**WHAT TO PRODUCE**:
Reply with nothing but the number of lines in the data below where the word "will" occurs.

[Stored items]
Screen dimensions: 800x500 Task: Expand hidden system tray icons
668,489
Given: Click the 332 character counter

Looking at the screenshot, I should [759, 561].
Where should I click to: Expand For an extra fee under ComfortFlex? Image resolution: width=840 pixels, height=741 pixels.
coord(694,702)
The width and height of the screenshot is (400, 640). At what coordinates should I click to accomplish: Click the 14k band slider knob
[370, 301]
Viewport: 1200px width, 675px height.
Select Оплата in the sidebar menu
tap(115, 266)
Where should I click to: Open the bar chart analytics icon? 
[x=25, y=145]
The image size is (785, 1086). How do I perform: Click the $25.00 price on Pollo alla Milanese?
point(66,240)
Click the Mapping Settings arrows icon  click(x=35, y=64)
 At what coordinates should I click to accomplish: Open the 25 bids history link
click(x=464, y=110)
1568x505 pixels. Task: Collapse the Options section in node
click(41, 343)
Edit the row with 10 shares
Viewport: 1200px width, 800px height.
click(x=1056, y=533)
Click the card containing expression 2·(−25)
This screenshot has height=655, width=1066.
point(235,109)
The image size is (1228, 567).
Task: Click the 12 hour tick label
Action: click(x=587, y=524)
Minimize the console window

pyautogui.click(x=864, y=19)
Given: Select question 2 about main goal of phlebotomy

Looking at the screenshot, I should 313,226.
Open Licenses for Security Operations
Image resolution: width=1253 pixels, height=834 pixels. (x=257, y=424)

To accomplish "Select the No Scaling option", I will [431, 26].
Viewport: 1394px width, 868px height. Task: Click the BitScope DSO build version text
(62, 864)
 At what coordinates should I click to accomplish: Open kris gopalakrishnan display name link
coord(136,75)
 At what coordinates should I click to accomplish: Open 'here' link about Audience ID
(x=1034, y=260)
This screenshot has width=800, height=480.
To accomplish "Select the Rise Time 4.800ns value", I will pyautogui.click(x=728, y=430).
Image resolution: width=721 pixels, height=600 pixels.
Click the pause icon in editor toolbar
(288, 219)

**EXERCISE SOLUTION**:
2